Hey @rowrowrowrow , I'm confused what you mean here -- I think the rehydrate dispatch is expected on persist(), for the pause() -> persist() usecase?
I'm using this behavior to intentionally trigger extra rehydrates, so I want to make sure I'm understanding how the rehydrate works properly. Cheers!
Hi @JacobJaffe , does this break the pause() -> persist() usecase for you?
I think to answer your question, for me and without the proposed change, the rehydrate dispatch is made regardless but can throw an error if persist already exists in a reducer's state because that's all it checks for. So it just times out instead of gathering the stored data. Is this not what you're experiencing?

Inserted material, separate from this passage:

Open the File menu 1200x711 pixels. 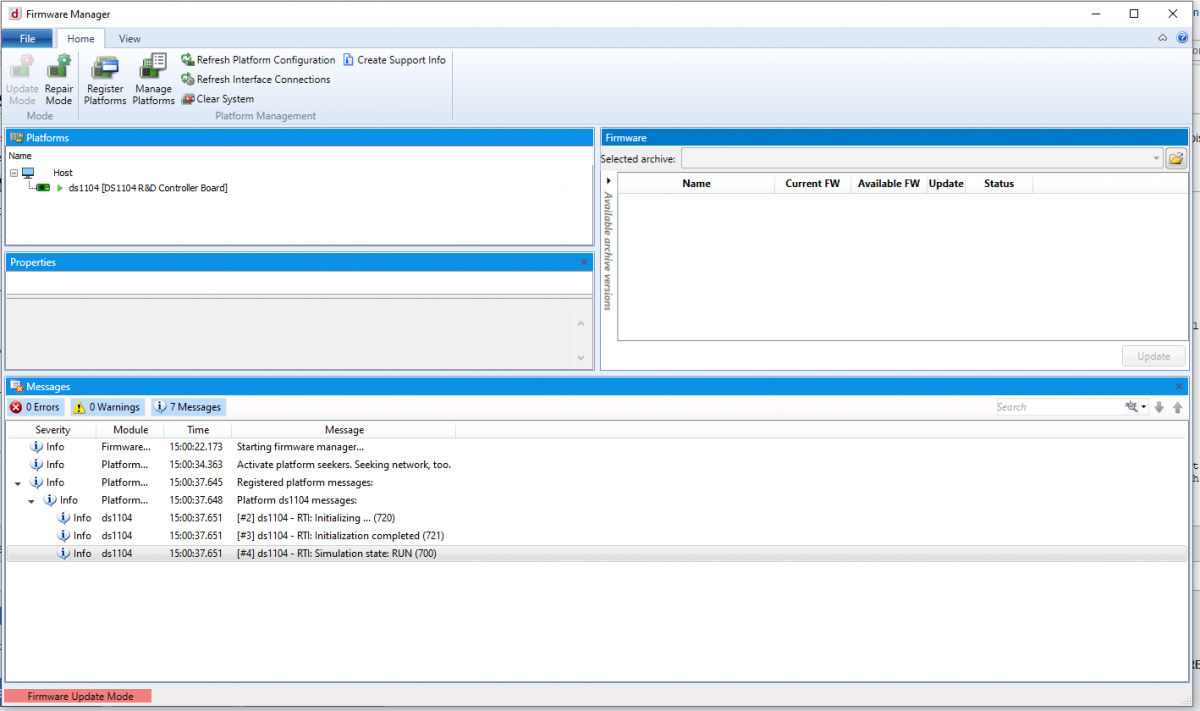(27, 39)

The proposed change provides the user a lot more flexibility in how they manage rehydration and I think makes a lot more sense as to the purpose of having the rehydrated property in state, let me know if it works for you as I'm moving forward with it either way.
I just tried it out, for me this doesn't resolve the use case. Once it returns in that example it doesn't attempt to get data to rehydrate and after setting _sealed to true it just prevents the rehydrate dispatch (with an error after timing out) from dispatching which I'm not sure is good thing.

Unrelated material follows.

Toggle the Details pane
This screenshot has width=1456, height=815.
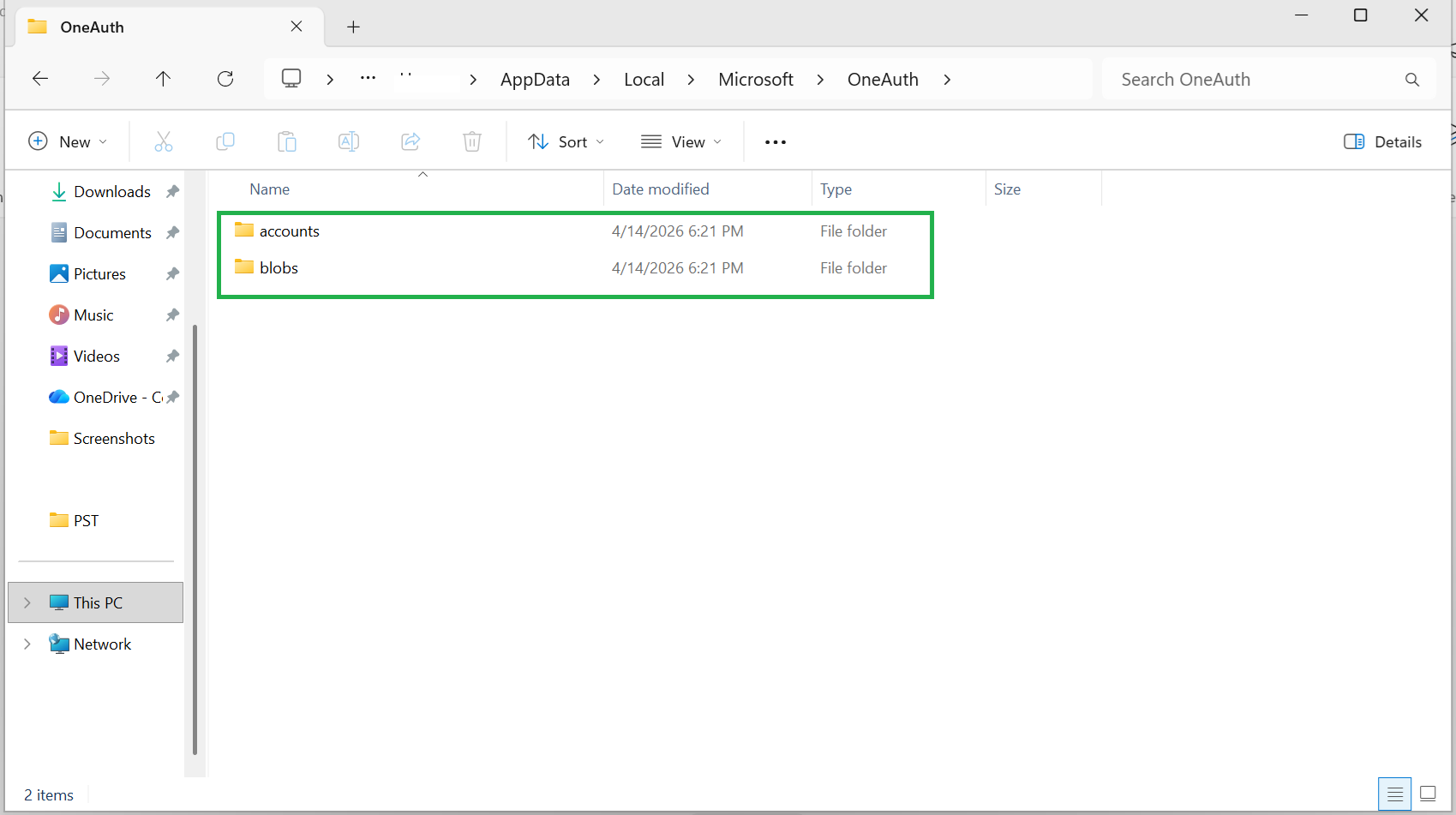[1382, 141]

Oops, didn't mean to delete my previous comment. For context, it was a suggestion to change
if (_persist) {
_sealed = true; // <-- ADDED
return {
...baseReducer(restState, action),
_persist,
};
}
~~
Anyways-- yeah, that's a suggestion for helping the noop contract of what occurs on multiple persists. The way I see it is that if persist() has a noop contract on multiple uses, then it shouldn't always dispatch the error (say, if something else is waiting on intercepting rehydrate actions, then it's not really a noop). Alternatively, if it is critical to always dispatch some kind of rehydrate action, it could immediately dispatch a more explicit action indicating that the rehydrate will not occur, instead of waiting for the timeout to resolve and then failing generically.
I agree that what you're describing would need the && !_persist.rehydrated changes -- I'm unsure if that would break anything else though, as that does change the contract of persist().
Ya, for me the proposed changes seem necessary and it works great/as expected now, but then again it might break for cases other than mine. I just haven't experienced any breaks and would not like to fork if I don't have too.
Would something like the following make sense? Thanks for the input and help too!
if (_persist && !_persist.rehydrated) {
_sealed = true; // <-- ADDED
return {
...baseReducer(restState, action),
_persist,
};
}
@JacobJaffe I just pushed the changes with your recommendations. It's working great for me can you let me know if you find any issues or if we need to approach this problem in a different way to contribute back to the package. Best!
and work for me too. Thanks!! v6.0.0 RN 60.2
Hi, How is this supposed to work?
I just want to stop the persist before an action and resume 500ms after but:
persistor.pause();
persistor.persist()
It throws a timeout error and resumes the store to persist future actions but does not persist the current state.
How can i force the persist to save the current state?